Am 19. Oktober 1945 wurde ihm posthum die Ehrenmedaille „Medal of Honor“ des US-Kongresses verliehen. Sein Leichnam wurde nach dem Krieg in die Vereinigten Staaten zurückgebracht und ursprünglich auf dem Cherry Grove Cemetery in Cherry Grove, West Virginia, beigesetzt, am „Memorial Day“ 1991 auf dem North Fork Memorial Cemetery in Riverton, West Virginia. Dort wurde ihm zu Ehren ein großes Denkmal errichtet, das an sein kriegerisches Handeln während des Krieges in Lembeck erinnert, das von den Amerikanern als „selbstlos“ angesehen wird. Sein Name ziert aktuell das Fußballstadion in Fort Bragg, North Carolina, und einen Baum im Medal of Honor Grove der Freedoms Foundation in Valley Forge, Pennsylvania. Im Jahr 2011 benannte die Legislative von West Virginia einen Abschnitt der US Route 33 zum „Sergeant Clinton M. Hedrick and World War II Veterans Memorial Highway“.

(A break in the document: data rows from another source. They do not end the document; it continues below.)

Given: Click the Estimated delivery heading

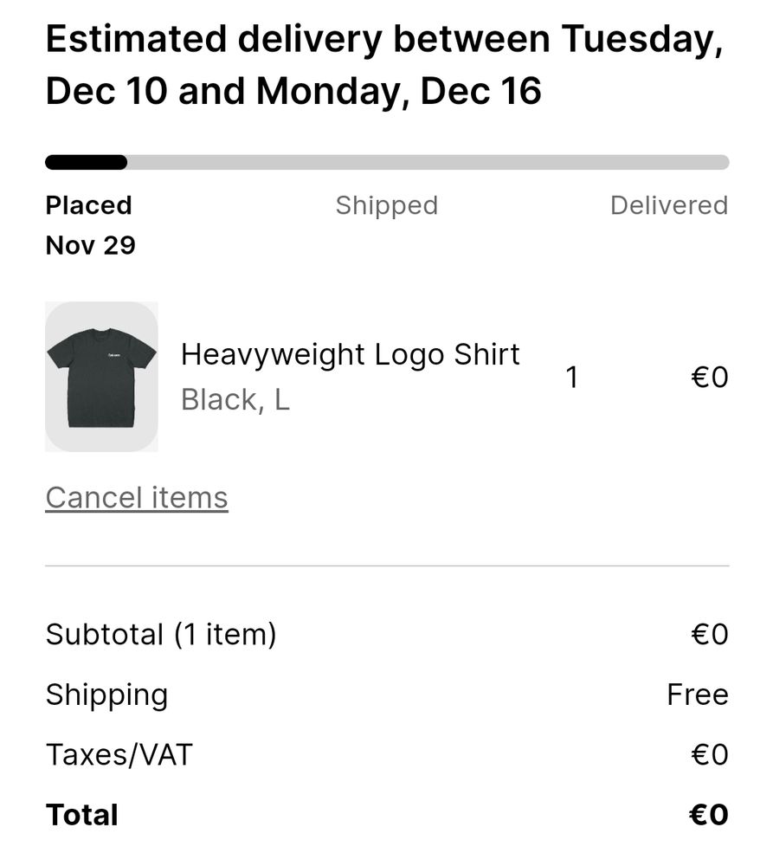Looking at the screenshot, I should click(384, 65).
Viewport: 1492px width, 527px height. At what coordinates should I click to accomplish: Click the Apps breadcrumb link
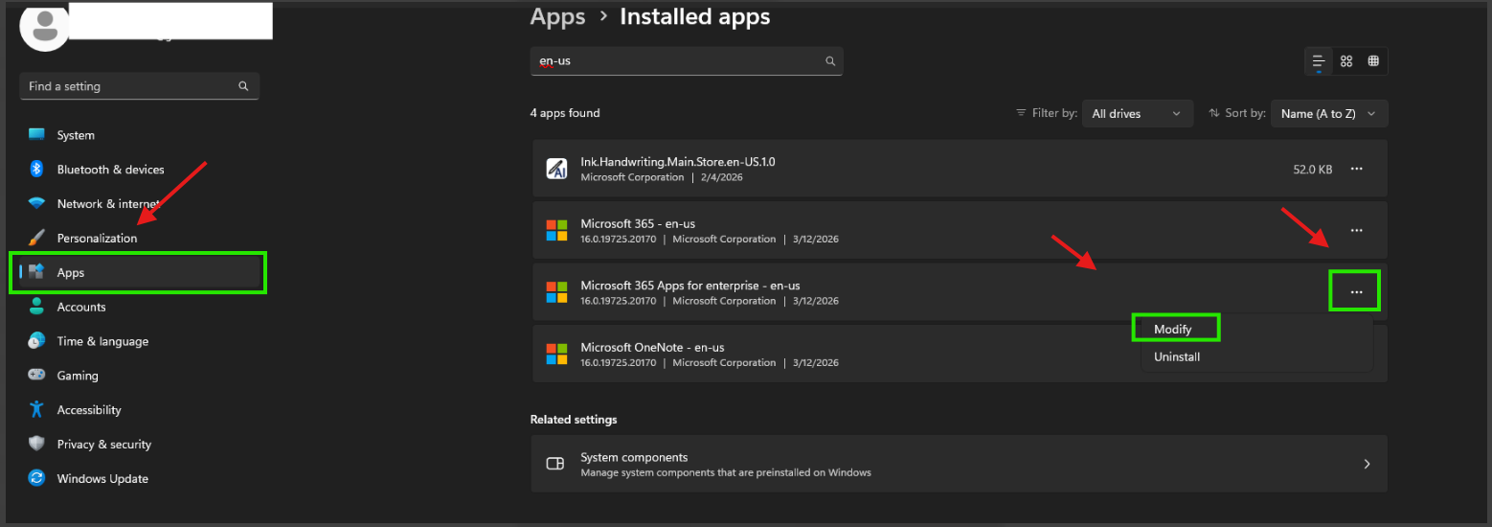pyautogui.click(x=557, y=17)
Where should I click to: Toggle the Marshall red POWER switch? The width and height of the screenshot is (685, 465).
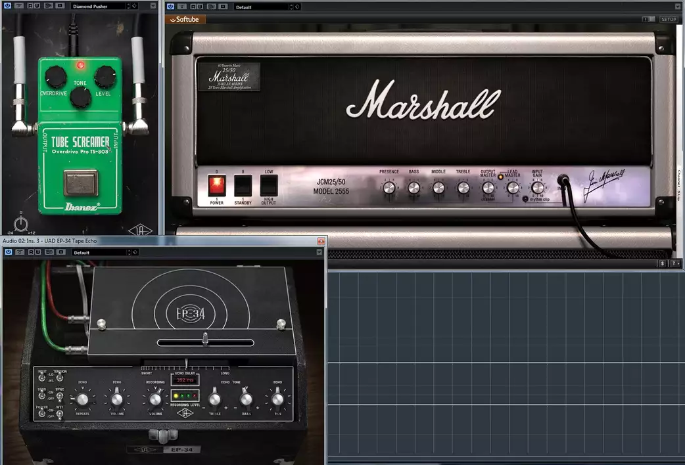[x=217, y=185]
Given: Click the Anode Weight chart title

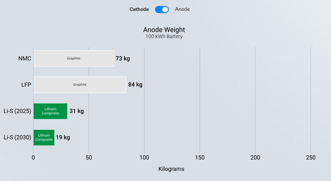Looking at the screenshot, I should 164,30.
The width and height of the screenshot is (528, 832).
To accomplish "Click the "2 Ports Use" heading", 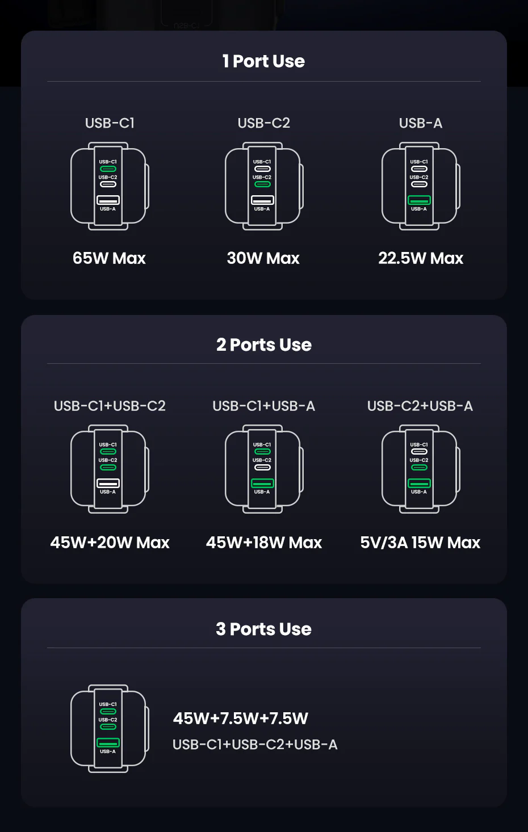I will 263,345.
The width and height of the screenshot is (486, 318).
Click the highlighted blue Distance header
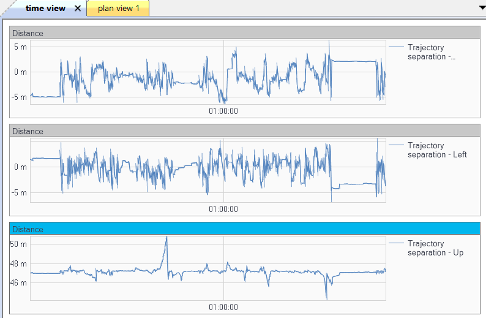tap(28, 229)
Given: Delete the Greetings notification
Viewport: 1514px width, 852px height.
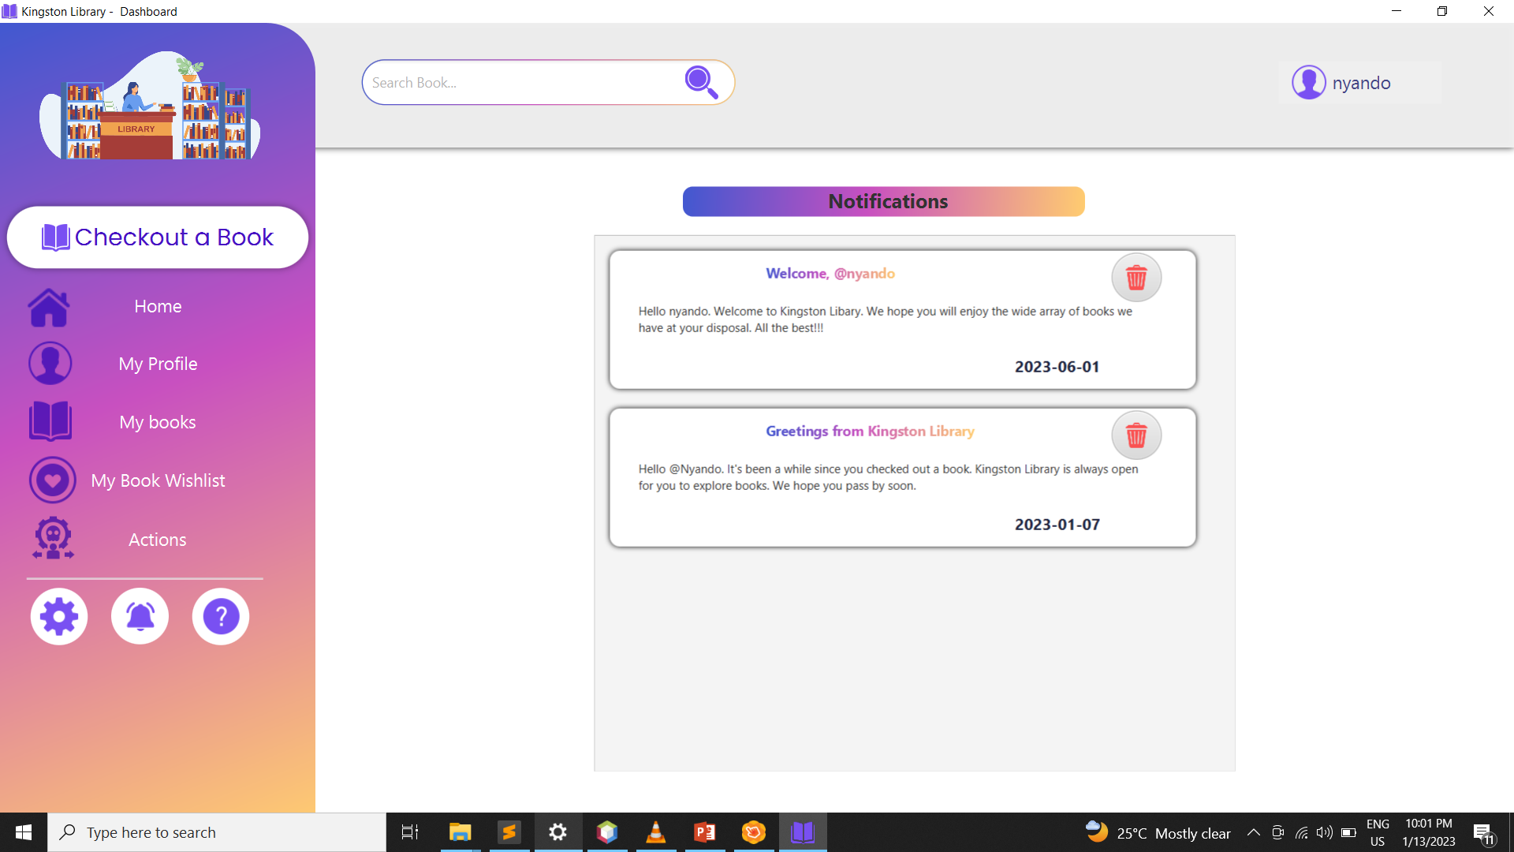Looking at the screenshot, I should point(1136,435).
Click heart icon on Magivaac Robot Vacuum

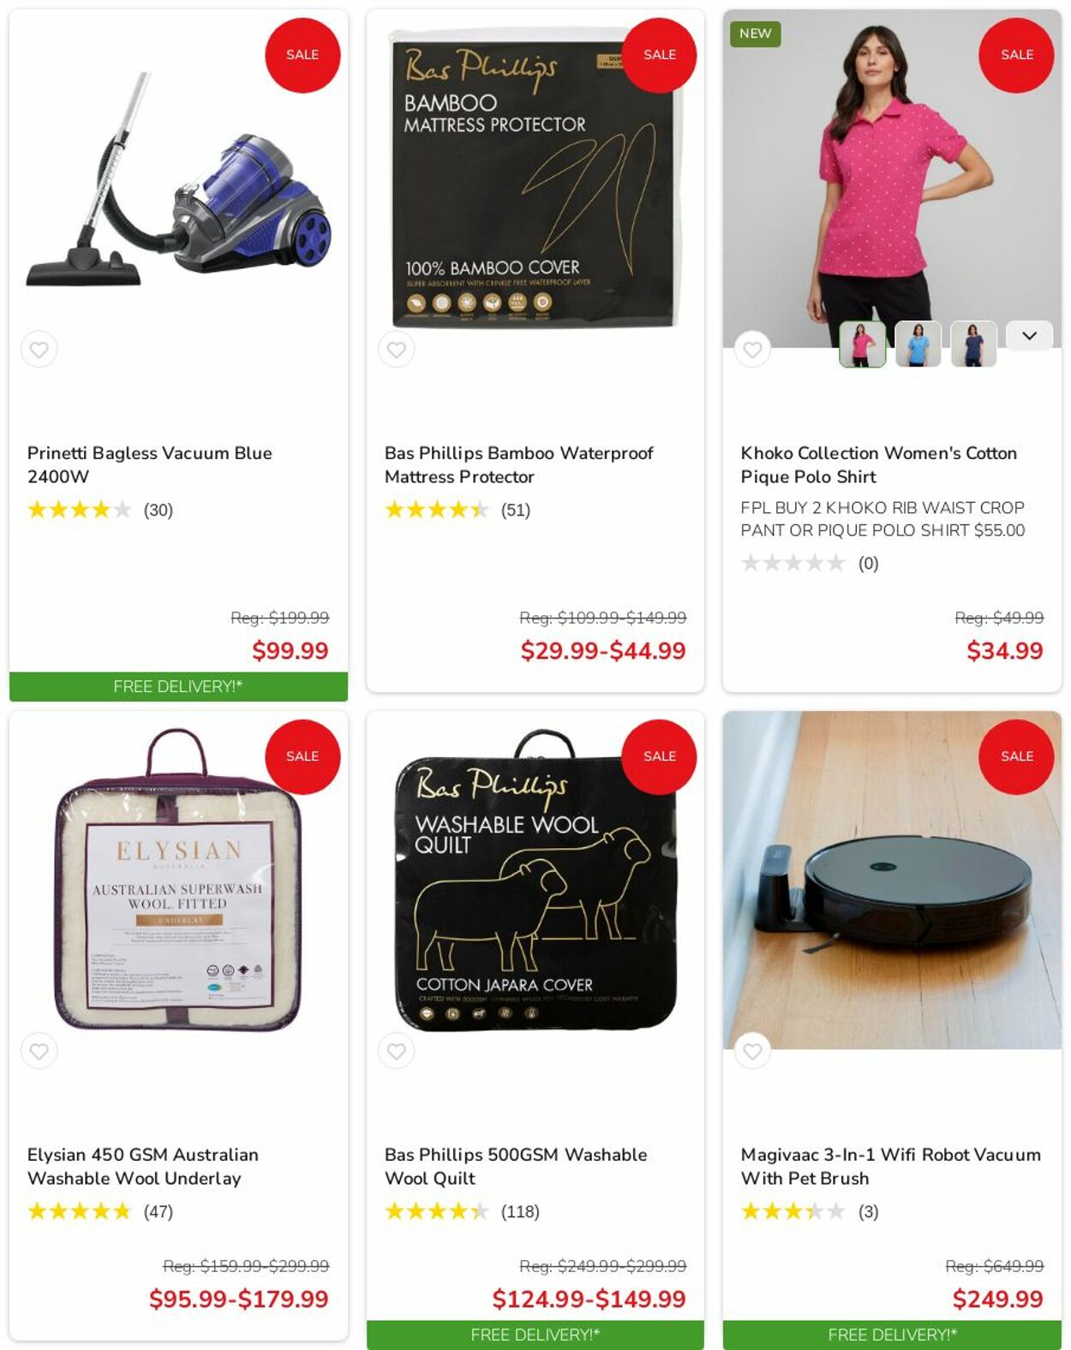click(x=752, y=1051)
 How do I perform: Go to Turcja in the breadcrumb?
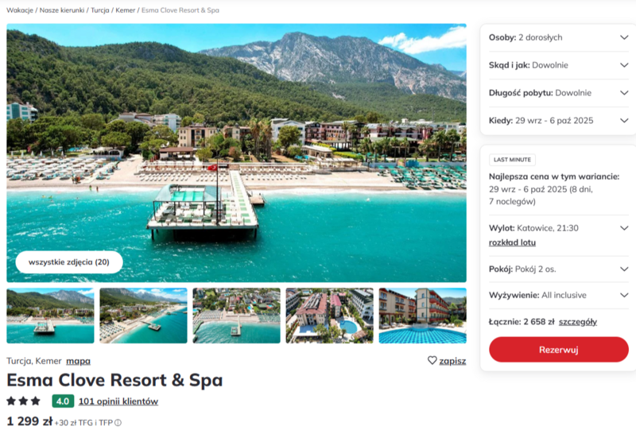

Und 75 Jahre nach seiner mit einer Browning Automatic Rifle aus der Hüfte schießende „Eroberung“ von Schloss Lembeck schwappte die Hedrick-Helden-Verehrung in den USA nach Lembeck über, wo ihm am 3. November 2021 am Torbogen des Schlosses mit einer Steintafel, mit Blumenkränzen und dem Bürgermeister,dem Schlossbesitzer und US-Besuchern gedacht wurde.

Zur Sache:
Seit 1863 wurde die „Medal of Honor“ 3527-mal verliehen

Die USA sind bekannterweise das Land, das Kriegshandlungen oft unkritisch zu Heldentaten hochstilisiert, auch Krieghandlungen einzelner. Denn das Kämpfen gegen einen Feind des Staates hat in den USA einen hohen politischen und gesellschaftlichen Rang. Die Medal of Honor oder Congressional Medal of Honor („Ehrenmedaille“ oder „Ehrenmedaille des Kongresses“) ist die höchste militärische Auszeichnung der amerikanischen Regierung. Mit ihrer Verleihung sind für den Geehrten und dessen Familie finanzielle Vorteile verbunden. Das Ehrenzeichen wird vom Präsidenten der Vereinigten Staaten im Namen des Kongresses an Mitglieder der amerikanischen Streitkräfte verliehen, die sich „auffallend durch Tapferkeit und Furchtlosigkeit bei Lebensgefahr weit über die Pflichterfüllung hinaus im Gefecht gegen einen Feind der Vereinigten Staaten“ ausgezeichnet haben Durch dieses Kriterium wird die Medaille überdurchschnittlich oft, jedoch nicht immer, postum verliehen. Die Medaille wurde 1861 von Präsident Abraham Lincoln im Sezessionskrieg eingeführt und 1863 erstmals verliehen. Bis 2021 wurden insgesamt 3527 Medals of Honor verliehen, darunter 624 postum.


Quellen: Military Awards for Valor-Top 3 (1. Juni 2021). – NCO-Journal, Army University Press. – US-Wikipedia nina.az (Aufruf Nov. 2021). – The National Archives Gov. – DZ vom 26. März 2020; Guido Bludau in DZ vom 5. Nov. und 10. Nov.  2021.